The predisposition to religious belief is the most complex and powerful force in the human mind and in all probability an ineradicable part of human nature

Since the time of the Greeks, science and religion have been two of the chief contenders for the role of human-produced systems or activities that yet in some sense and for some reason transcend the human experience. Religion gives ethical commandments, which are important for group living; also it gives a cohesion to human kind which is a social lubricant or super glue.

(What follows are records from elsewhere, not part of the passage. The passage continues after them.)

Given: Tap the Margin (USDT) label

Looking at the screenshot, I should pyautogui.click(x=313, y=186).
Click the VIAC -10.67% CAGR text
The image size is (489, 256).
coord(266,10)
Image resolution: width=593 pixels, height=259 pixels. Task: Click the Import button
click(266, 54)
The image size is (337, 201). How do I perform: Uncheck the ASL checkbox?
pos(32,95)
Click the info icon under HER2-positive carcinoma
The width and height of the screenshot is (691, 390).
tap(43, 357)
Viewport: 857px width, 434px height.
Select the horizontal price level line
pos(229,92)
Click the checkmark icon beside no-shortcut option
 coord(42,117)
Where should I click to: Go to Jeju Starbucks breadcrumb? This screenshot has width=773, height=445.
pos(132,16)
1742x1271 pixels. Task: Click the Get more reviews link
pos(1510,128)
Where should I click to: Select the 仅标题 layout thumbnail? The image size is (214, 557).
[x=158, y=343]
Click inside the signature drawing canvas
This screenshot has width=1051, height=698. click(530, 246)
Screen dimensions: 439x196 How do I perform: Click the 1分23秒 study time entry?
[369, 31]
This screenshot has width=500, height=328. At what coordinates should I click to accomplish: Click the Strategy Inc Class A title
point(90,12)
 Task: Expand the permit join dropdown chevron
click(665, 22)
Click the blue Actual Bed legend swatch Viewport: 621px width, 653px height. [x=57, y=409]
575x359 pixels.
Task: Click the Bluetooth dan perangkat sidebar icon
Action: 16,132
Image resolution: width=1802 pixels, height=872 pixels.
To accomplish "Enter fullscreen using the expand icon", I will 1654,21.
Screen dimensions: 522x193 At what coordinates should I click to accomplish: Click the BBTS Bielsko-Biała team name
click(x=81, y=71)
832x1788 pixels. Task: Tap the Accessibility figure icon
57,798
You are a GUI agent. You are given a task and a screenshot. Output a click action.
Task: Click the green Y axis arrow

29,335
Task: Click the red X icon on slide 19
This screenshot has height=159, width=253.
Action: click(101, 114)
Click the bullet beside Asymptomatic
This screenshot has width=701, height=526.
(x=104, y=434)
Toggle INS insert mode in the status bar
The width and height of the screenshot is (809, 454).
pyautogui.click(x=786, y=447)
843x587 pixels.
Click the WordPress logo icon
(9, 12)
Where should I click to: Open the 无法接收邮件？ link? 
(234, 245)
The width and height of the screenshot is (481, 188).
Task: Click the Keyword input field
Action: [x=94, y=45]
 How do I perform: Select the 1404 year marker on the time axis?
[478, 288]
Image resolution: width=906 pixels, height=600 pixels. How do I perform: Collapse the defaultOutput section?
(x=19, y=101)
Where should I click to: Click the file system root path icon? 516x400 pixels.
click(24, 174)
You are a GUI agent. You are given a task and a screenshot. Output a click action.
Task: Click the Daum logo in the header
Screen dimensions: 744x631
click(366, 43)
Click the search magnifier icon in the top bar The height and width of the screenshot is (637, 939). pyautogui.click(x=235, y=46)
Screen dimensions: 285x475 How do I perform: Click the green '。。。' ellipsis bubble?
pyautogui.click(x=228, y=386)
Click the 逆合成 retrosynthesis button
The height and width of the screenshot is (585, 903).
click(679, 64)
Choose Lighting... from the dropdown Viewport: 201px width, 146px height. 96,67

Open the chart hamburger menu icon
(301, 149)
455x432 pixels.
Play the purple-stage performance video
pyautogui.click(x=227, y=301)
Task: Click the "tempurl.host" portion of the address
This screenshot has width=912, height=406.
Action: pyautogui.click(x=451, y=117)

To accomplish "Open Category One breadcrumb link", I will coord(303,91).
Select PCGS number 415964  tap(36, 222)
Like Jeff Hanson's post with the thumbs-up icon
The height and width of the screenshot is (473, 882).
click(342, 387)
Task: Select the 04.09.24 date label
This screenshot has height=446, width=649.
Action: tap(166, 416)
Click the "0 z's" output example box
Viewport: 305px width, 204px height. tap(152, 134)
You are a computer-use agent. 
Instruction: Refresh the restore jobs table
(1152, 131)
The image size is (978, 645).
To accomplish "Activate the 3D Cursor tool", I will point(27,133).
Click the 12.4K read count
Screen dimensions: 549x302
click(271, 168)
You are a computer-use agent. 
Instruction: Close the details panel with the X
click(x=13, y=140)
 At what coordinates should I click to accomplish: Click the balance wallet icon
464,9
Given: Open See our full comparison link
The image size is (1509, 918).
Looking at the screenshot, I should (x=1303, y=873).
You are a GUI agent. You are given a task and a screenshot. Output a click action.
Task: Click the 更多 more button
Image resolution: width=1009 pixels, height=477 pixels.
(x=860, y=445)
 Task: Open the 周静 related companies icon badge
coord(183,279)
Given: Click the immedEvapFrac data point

 For much of the Christian era, it was religion particularly that was taken as the enterprise above all that tells of something over and above the lives of us mere mortals. But since the Enlightenment in the eighteenth century, increasingly, it has been science that has taken the front role and made the strongest claims as something that goes beyond the daily existence of humankind and tells of the deeper truths about reality. So long as religion was firmly in the driver’s seat, it was happy to take science along as a passenger— less metaphorically, science was seen to fill out certain areas of knowledge and understanding within the overall picture provided by religion;  

Darwinism explains Religion (including Christianity) as a kind of illusion: an illusion that is necessary for efficient survival and reproduction. Once this explanation has been put in place and exposed, one might take the view (and many do) that Christianity has no reflection in reality. In other words, epistemologically  (how we know what we know) one ought to be an atheist.